- Exercise input:
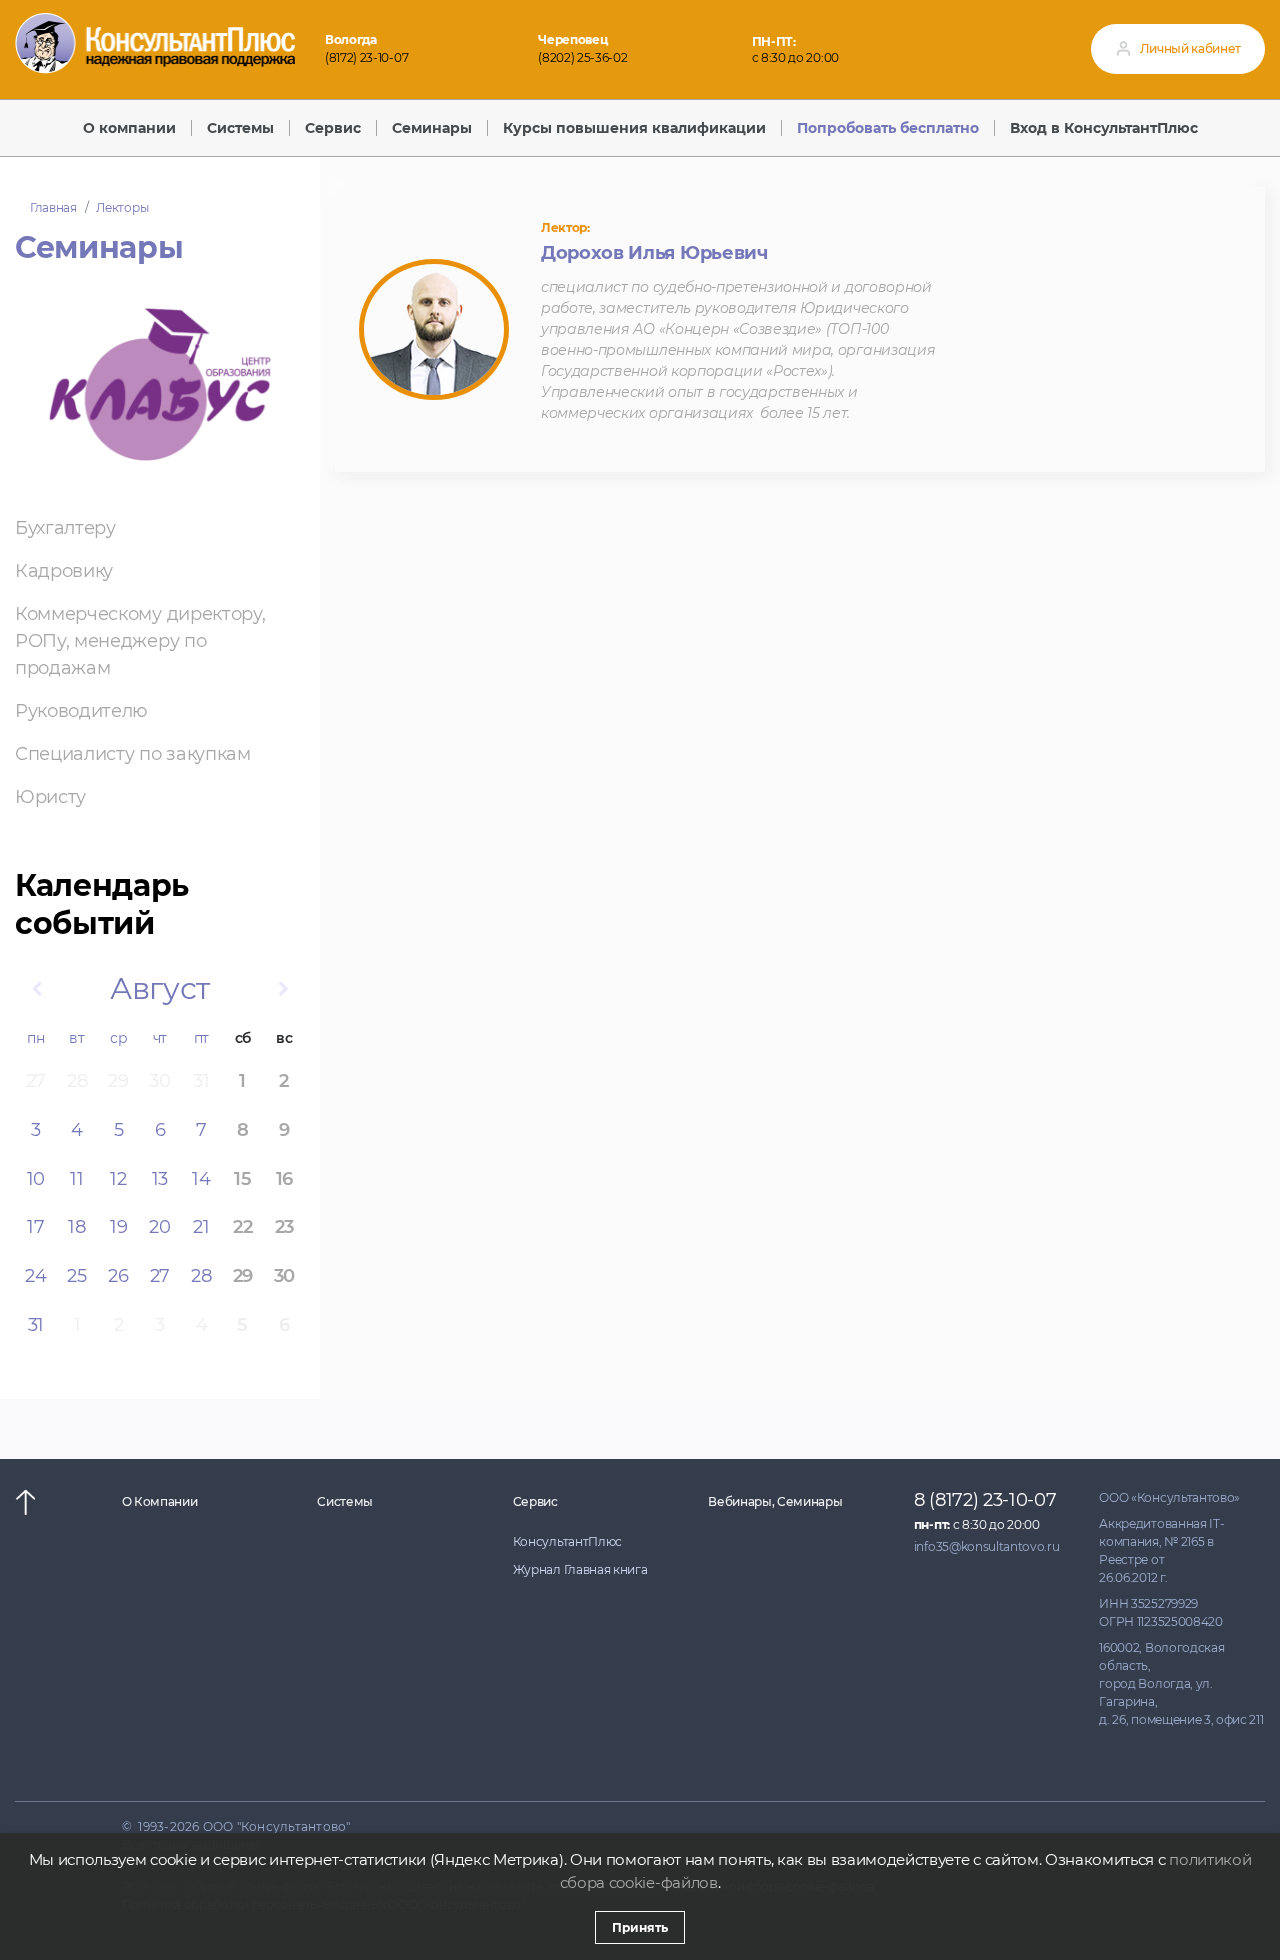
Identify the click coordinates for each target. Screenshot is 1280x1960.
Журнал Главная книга (580, 1569)
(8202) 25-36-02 (582, 57)
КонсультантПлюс (567, 1541)
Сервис (535, 1501)
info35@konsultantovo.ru (987, 1546)
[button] (37, 989)
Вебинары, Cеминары (775, 1501)
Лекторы (122, 207)
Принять (640, 1927)
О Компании (160, 1501)
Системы (345, 1501)
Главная (53, 207)
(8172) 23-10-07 (366, 57)
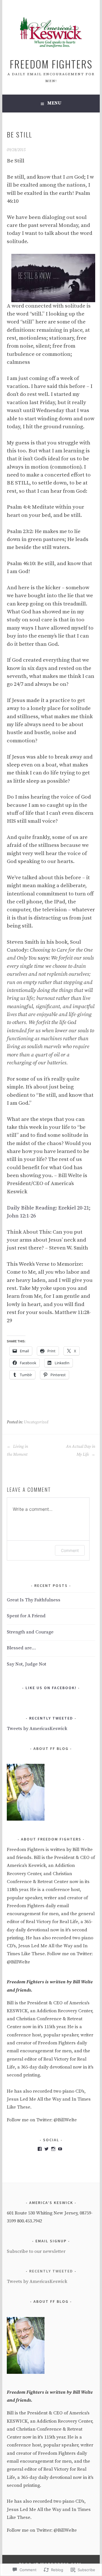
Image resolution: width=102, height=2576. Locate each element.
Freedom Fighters (51, 63)
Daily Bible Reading (31, 1208)
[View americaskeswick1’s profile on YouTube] (60, 2149)
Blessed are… (21, 1648)
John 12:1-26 (21, 1216)
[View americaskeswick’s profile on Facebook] (39, 2149)
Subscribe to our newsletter (36, 2252)
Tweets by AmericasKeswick (37, 1729)
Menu (54, 103)
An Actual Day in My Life (80, 1450)
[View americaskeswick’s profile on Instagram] (53, 2149)
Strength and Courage (30, 1632)
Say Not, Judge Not (26, 1664)
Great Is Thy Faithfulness (33, 1600)
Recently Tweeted (51, 1718)
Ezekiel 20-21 (73, 1208)
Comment (70, 1550)
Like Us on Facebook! (51, 1687)
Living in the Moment (17, 1450)
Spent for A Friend (26, 1616)
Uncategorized (36, 1422)
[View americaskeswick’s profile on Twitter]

- Assignment: What lines above contain "each"? Copy them out.

- Answer to this problem:
Identify the click coordinates for each target. Screenshot is 1280x1960.
Image resolution: width=102, height=2576. Locate each element.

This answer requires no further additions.